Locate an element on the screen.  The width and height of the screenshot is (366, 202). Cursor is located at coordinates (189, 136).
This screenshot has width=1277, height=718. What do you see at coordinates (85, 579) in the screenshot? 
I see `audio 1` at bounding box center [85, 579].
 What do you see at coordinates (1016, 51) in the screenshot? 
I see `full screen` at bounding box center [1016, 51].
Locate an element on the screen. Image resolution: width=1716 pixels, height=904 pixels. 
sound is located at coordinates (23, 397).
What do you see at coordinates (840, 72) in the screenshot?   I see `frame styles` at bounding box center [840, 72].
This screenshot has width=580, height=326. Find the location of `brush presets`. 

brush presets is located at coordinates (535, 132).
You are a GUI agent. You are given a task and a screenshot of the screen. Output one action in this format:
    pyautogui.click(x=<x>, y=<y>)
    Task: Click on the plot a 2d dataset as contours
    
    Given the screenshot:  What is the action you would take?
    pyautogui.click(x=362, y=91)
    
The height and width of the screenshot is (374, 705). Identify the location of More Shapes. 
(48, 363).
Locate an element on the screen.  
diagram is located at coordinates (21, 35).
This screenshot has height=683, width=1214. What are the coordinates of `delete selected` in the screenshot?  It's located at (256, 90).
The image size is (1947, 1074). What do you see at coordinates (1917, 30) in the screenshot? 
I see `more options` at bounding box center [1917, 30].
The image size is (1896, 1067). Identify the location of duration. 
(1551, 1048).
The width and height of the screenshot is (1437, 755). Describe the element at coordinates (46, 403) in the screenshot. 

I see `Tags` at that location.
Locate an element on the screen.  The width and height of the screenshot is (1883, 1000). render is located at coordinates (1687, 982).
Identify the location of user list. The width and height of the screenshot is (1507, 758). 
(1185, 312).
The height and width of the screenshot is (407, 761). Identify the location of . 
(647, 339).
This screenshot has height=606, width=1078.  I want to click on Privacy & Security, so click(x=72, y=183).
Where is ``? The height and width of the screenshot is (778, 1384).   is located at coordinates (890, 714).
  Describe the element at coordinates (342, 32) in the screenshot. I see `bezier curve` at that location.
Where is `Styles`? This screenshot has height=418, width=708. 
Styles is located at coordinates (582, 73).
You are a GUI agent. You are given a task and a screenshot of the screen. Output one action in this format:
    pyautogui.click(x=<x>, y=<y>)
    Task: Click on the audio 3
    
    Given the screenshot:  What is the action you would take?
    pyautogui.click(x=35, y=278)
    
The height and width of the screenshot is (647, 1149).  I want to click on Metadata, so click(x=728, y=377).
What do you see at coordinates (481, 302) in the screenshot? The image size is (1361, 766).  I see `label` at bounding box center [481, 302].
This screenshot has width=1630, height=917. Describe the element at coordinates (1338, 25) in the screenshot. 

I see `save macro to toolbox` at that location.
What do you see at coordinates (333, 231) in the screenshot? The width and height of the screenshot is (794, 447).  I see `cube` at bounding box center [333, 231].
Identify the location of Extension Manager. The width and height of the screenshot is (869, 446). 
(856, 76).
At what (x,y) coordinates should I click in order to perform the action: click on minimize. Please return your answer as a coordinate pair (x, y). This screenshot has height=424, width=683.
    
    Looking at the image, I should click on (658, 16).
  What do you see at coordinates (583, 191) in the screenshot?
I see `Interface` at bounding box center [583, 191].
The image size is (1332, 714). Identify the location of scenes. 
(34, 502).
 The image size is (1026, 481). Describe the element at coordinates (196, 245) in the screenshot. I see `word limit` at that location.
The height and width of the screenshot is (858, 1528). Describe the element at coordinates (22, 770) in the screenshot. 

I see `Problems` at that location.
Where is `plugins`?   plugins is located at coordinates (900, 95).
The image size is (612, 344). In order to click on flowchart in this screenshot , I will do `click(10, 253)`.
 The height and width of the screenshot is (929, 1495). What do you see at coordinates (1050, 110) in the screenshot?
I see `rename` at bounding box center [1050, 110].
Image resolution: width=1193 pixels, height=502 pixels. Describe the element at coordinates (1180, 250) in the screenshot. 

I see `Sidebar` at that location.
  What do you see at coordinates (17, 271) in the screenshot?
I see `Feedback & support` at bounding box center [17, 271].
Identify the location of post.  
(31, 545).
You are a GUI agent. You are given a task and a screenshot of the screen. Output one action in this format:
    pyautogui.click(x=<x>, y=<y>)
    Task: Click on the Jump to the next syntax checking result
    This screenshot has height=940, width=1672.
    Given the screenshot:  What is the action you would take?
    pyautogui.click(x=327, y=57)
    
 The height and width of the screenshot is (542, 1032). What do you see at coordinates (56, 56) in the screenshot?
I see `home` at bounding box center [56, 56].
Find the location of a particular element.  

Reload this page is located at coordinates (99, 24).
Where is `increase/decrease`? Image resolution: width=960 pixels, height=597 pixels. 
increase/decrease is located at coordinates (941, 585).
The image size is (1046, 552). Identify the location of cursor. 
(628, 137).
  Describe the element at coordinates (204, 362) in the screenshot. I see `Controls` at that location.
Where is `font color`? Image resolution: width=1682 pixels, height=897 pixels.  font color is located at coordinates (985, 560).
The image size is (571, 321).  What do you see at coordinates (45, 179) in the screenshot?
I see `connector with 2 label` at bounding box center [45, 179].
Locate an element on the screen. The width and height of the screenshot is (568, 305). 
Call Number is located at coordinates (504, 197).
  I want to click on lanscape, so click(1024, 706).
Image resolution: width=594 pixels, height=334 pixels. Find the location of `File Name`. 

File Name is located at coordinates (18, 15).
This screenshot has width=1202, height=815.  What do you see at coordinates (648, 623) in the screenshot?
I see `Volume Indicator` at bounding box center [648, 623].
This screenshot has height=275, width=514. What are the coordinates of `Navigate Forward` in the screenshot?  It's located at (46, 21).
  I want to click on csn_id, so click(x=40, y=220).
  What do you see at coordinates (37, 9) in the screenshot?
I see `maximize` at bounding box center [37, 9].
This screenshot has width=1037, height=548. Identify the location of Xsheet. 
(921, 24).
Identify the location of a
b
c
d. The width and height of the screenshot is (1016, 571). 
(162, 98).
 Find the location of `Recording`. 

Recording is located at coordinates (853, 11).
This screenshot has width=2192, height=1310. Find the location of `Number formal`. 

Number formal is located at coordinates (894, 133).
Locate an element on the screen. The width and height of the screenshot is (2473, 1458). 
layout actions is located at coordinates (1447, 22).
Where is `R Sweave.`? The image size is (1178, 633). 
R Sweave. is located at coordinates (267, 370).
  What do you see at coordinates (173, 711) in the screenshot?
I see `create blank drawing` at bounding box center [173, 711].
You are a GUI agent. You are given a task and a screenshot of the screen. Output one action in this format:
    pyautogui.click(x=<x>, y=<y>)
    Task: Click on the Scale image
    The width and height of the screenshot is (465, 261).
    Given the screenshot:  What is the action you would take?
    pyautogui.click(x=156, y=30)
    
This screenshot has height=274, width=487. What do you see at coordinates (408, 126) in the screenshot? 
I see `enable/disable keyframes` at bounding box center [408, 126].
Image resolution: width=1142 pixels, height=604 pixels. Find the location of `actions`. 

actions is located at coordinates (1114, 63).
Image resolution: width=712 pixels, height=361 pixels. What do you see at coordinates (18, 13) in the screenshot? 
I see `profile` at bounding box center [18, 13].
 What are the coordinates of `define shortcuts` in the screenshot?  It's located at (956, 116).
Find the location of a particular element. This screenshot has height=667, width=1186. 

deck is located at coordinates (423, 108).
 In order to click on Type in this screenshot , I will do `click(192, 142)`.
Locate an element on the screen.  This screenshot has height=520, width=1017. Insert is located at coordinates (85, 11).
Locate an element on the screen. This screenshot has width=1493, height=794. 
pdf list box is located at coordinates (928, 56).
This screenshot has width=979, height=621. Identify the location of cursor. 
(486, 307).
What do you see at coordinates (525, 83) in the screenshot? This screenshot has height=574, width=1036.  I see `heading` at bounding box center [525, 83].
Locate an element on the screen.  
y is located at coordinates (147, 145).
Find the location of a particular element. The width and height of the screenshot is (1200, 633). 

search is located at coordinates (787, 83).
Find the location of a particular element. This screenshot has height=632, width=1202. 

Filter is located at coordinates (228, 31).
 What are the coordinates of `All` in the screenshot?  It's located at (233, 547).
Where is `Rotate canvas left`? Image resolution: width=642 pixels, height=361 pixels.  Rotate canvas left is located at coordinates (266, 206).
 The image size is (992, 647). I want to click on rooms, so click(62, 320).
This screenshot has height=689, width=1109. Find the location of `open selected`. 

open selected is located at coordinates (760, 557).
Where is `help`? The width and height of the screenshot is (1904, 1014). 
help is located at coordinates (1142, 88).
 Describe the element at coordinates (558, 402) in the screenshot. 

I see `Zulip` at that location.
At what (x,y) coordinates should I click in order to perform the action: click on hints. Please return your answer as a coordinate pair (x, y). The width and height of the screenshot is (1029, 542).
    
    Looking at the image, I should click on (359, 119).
★ ★ ★ ★ ★ ★ ★
### Task objective
Repeat the material from the line containing "This screenshot has width=1037, height=548." through the line containing "center [173, 711].", including both of those lines, word for word.

### The result
This screenshot has width=1037, height=548. Identify the location of Xsheet. 
(921, 24).
Identify the location of a
b
c
d. The width and height of the screenshot is (1016, 571). 
(162, 98).
 Find the location of `Recording`. 

Recording is located at coordinates (853, 11).
This screenshot has width=2192, height=1310. Find the location of `Number formal`. 

Number formal is located at coordinates (894, 133).
Locate an element on the screen. The width and height of the screenshot is (2473, 1458). 
layout actions is located at coordinates (1447, 22).
Where is `R Sweave.`? The image size is (1178, 633). 
R Sweave. is located at coordinates (267, 370).
  What do you see at coordinates (173, 711) in the screenshot?
I see `create blank drawing` at bounding box center [173, 711].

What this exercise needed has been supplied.